→ **Work task A**
According to the Tony Rome review, which city does Tony Rome use as its setting?
→ **Work task B**
Copy the stretch of the Tony Rome review from "Monday, June 30, 2025" through "Coast to Miami.".

Monday, June 30, 2025

Frank Sinatra as Tony Rome Times Two!

One wonders if Frank Sinatra regretted turning down the lead role in Harper (1966), one of the '60s best detective films. That might explain his decision to star in Tony Rome, another private eye picture, the following year. Although based on a novel by Marvin Albert, Tony Rome comes across as a Harper rip-off with the locale shifted from the West Coast to Miami.

Tony Rome is a former cop who likes gambling, women, and living on a boat. In need of cash, Tony accepts a job from his former partner to return an heiress, who has passed out in a cheap hotel, to her father. The young woman (Sue Lyon) and her wealthy patriarch (Simon Oakland) each hire Tony for different reasons: She wants Rome to recover a missing diamond pin that she was wearing; her father wants the private eye to find out why his daughter has been acting strangely.

→ **Listed records**
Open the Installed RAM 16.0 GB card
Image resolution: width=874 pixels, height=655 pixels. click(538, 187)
* * *
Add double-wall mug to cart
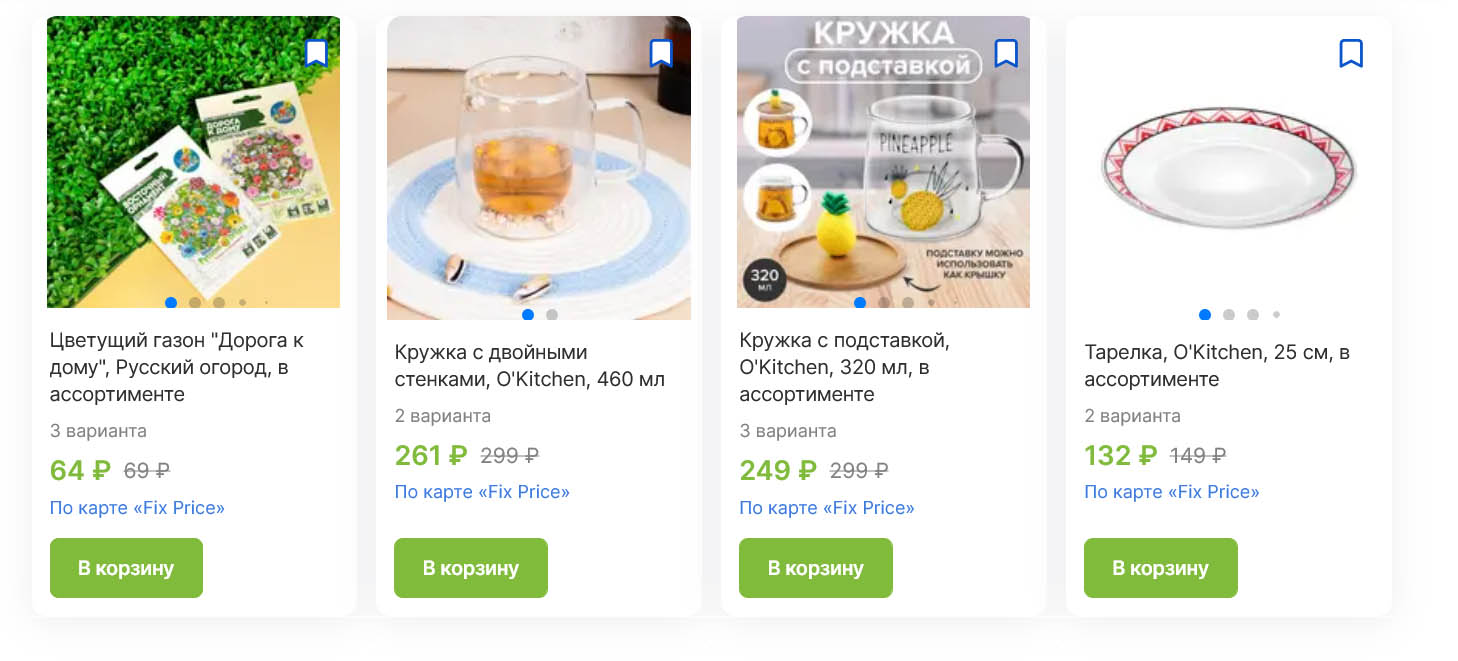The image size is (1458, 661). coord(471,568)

→ **Exercise output A**
Miami

→ **Exercise output B**
Monday, June 30, 2025

Frank Sinatra as Tony Rome Times Two!

One wonders if Frank Sinatra regretted turning down the lead role in Harper (1966), one of the '60s best detective films. That might explain his decision to star in Tony Rome, another private eye picture, the following year. Although based on a novel by Marvin Albert, Tony Rome comes across as a Harper rip-off with the locale shifted from the West Coast to Miami.